Das’ pragmatism lay in the fact that the relaxation was only a one-year window, but it bought goodwill in the process. When asked whether the move was retrograde or not, Das parried: “It’s a value judgement. I don't want to go into the value judgement, whether it is retrograde or progressive. These are adjectives, I don’t want to go into that.” On farm loan waivers, a big political talk-point ahead of the polls this summer, he’s taken an effort to not sound shrill: “Elected governments have the constitutional mandate to take decisions with regard to their finance
but every state government, before taking decisions on any kind of farm loan waivers, has to very carefully examine its fiscal space.” It’s the stance of finance minister, Arun Jaitely; it’s always good to know your reporting head’s mind.
Yet, on other matters like giving a breather to NBFCs on liquidity norms and prudential norms, the infamous February 12, 2018 circular, and on governance, he has held his own. Here Das has toed the line of his predecessors — as evidenced by the move to tighten the asset-liability management norms for NBFCs and making private banks’ chief executive remuneration linked to their standing as a good corporate citizen.
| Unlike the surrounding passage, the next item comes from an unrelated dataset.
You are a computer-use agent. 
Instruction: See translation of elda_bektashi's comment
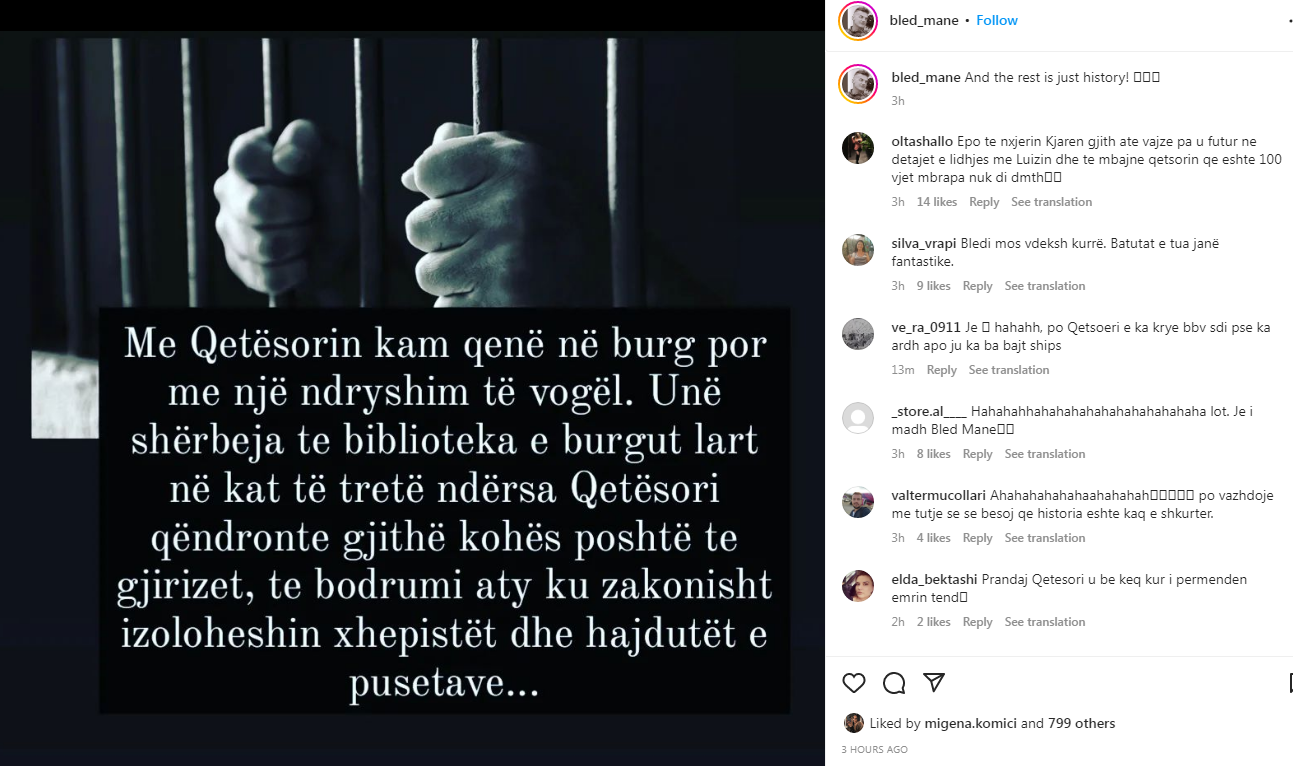point(1045,622)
“Once you are in the Governor’s chair, your New Delhi world view anyway undergoes a change,” said a former RBI official who had sat in a room adjacent to a past Mint Road chief. It’s an oblique reference to the central bank’s institutional memory, though he will not tell you if it helped refresh it for the Governor of his time. It’s worth recalling career bureaucrat D Subbarao’s dig at then finance minister P Chidambaram, a week before his term as RBI governor was to end: “I do hope Chidambaram will one day say, ‘I am often frustrated by the Reserve Bank, so frustrated that I want to go for a walk, even if I have to walk alone. But thank God, the Reserve Bank exists’”.
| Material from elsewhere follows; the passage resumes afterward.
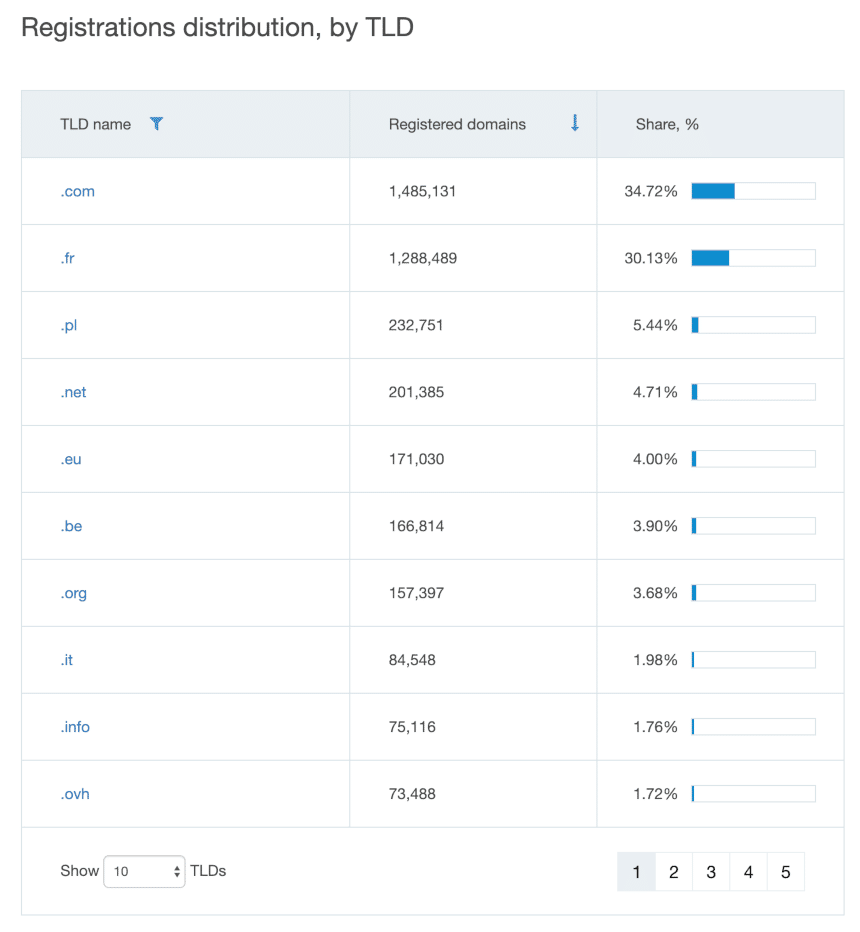This screenshot has height=932, width=860.
Task: Open the Show 10 dropdown selector
Action: (144, 871)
Das’ deft hand was most visible in the manner he dealt with NBFCs. He reiterated the central bank will go ahead and strengthen the asset-liability management and harmonise it across different categories of these firms. To that extent NBFCs have no reason to thank God, but he gave them enough reason to thank him when he threw them a lifeline. Das provided additional access for NBFC funding by going easy on norms to securitise their books — even though it will in no way help them grow their business. That’s Das as a Houdini for you; and taking care of the optics as well. Yet there was also a mis-step along the way when he told a group of 60-70 foreign portfolio investors in Hong Kong that an asset quality review (AQR) for NBFCs was ruled out in the immediate future, saying such a move might not be well-received. “It gave out the message that you will have trouble if this is done. That’s not comforting,” said a senior banker. Another way of looking at it perhaps is as Das’ realisation that there is no point rocking the boat at this stage.
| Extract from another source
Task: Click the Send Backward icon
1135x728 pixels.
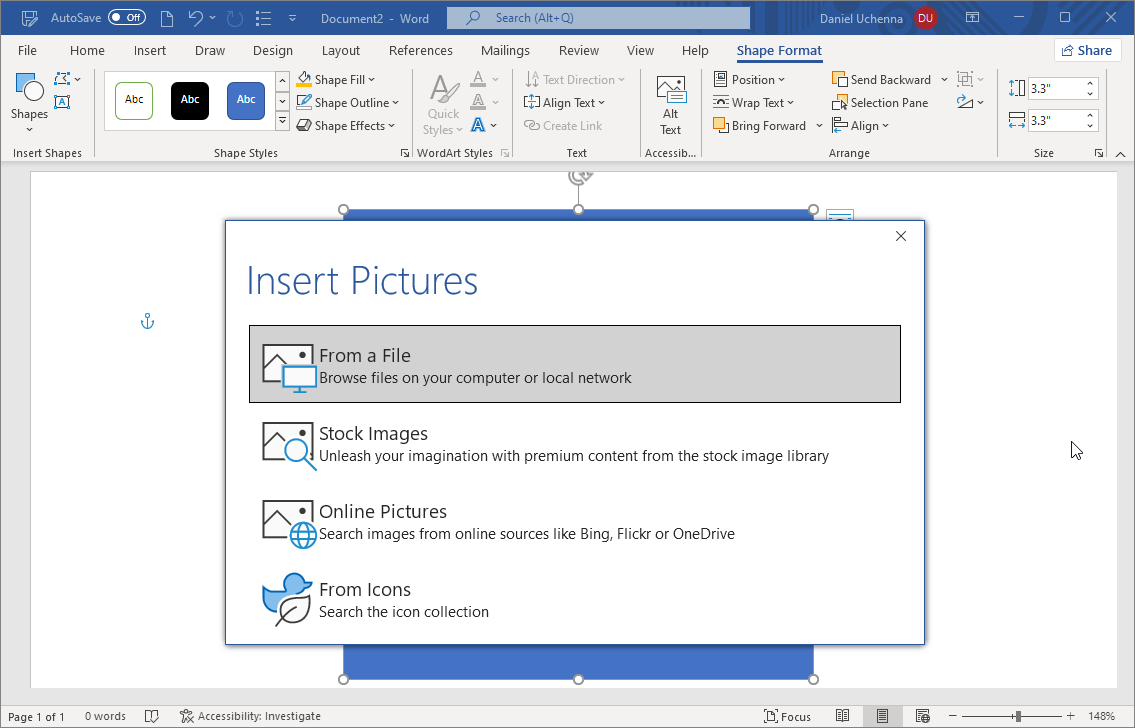Action: pos(840,80)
So far, Das has played the role of a governor even as he has worn the hat of an interlocutor. That said he will also have to dispel the perception that he is too much of a “New Delhi person”. The days ahead will test him as he walks the tightrope as a person who has to guard the autonomy of the central bank even as he takes on board the concerns of the Centre, India Inc and all matters in between. For now, the unsaid, yet unequivocally is ‘I also do what I do — and listen too’.